Journal de Tchernobyl, 3e partie

 

Troisième partie des Journaux de Tchernobyl de Michael Pettet

 

« Mon nom est Ozymandias, Roi des Rois. 

Voyez mon œuvre, ô puissants, et désespérez ! »

La troisième partie des Journaux de Tchernobyl fait quelque peu écho au sonnet du poète anglais romantique Percy Shelley, dans lequel se tient, au milieu de friches désertiques étendues, la statue de l’ancien « roi des rois », Ozymandias. En dépit des fanfaronnades arrogantes du despote autour de ses exploits terrestres, il ne reste que « deux jambes de calcaire vastes et dépossédées de torse » et « un visage brisé ».

« Rien à côté ne subsiste : autour du décombre

De cette ruine colossale, infinie et dépouillée

La solitude des sables lisses s’éploie au loin. »

La réflexion de Michael Pettet cependant, contrairement à celle de Shelley, ne se limite pas aux exploits d’un individu par rapport à la portée du temps infini et au caractère durable de la nature. Elle consiste plutôt en une méditation visuelle sur la destinée finale de la race humaine, dans la même veine que celle de Stanley Kubrick avec son révolutionnaire et épique 2001, l’Odyssée de l’Espace. Comme Kubrick, Pettet nous transporte à travers le temps et l’espace (et différentes étapes de l’évolution), à destination d’un monde sombre et consumé, où l’on nous laisse tournoyer, étourdis et désorientés, à la recherche de réponses logiques pour expliquer ce qui est arrivé à la Terre et la destination finale de l’homme.
+++++
▶ _Consignes à suivre_
Les affirmations (a), (b) et (c) concordent-elles avec l'extrait sur les Journaux de Tchernobyl ? Répondez à chacune par oui ou par non, en citant mot pour mot les termes de l'extrait qui tranchent.
(a) Le sonnet évoqué est l'œuvre d'un poète anglais romantique.
(b) Comme celle de Shelley, la réflexion de Michael Pettet se limite aux exploits d'un individu.
(c) De la statue d'Ozymandias, il ne reste que deux jambes et un visage brisé.
Le matériel placé après l'extrait sur les Journaux de Tchernobyl est indépendant de celui-ci.

▶ _Données fournies_
+++++
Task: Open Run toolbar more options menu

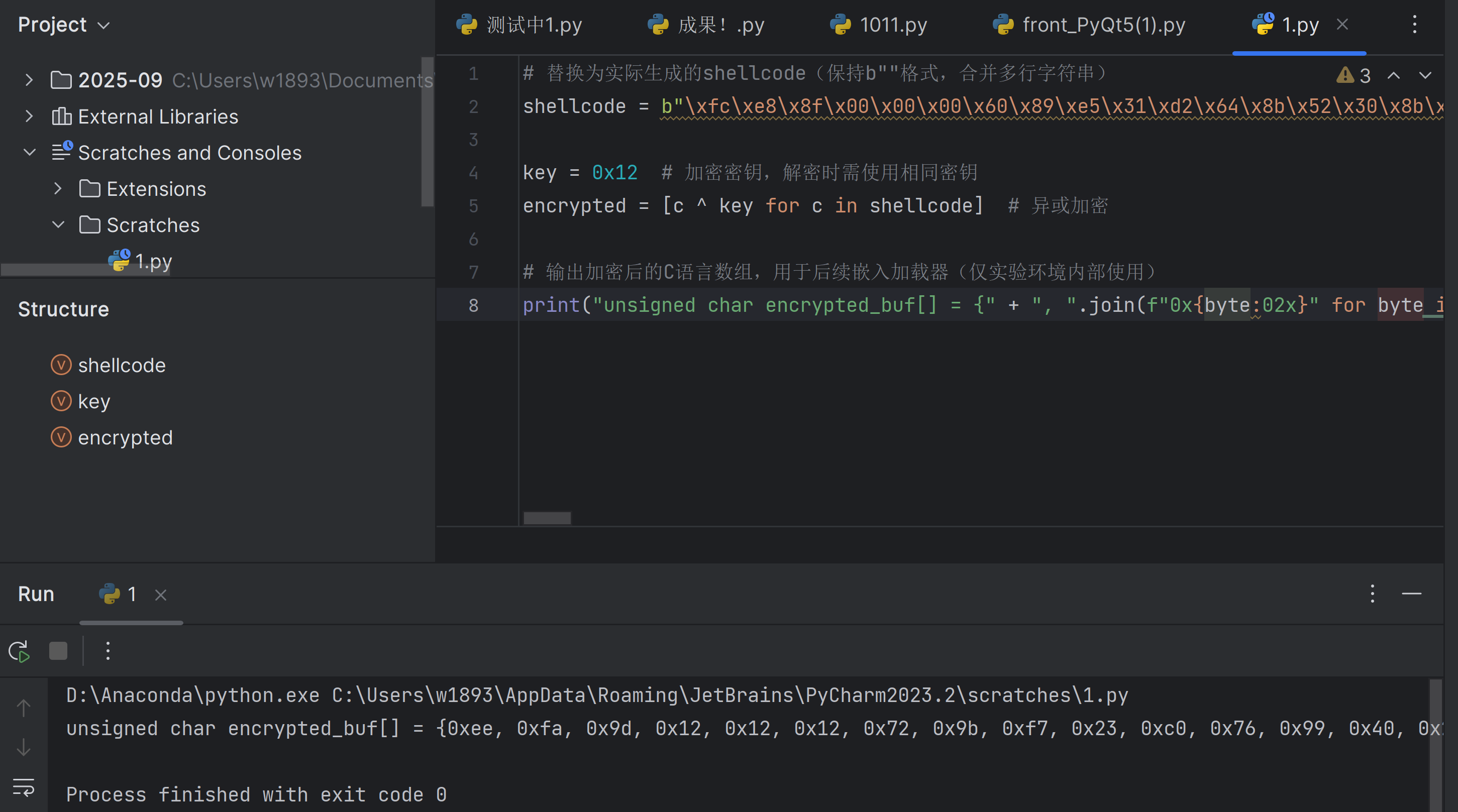Action: coord(108,651)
+++++
▶ _Réponse rédigée_
(a) Oui : « du poète anglais romantique Percy Shelley ».
(b) Non : « contrairement à celle de Shelley, ne se limite pas aux exploits d’un individu ».
(c) Oui : « il ne reste que « deux jambes de calcaire vastes et dépossédées de torse » et « un visage brisé » ».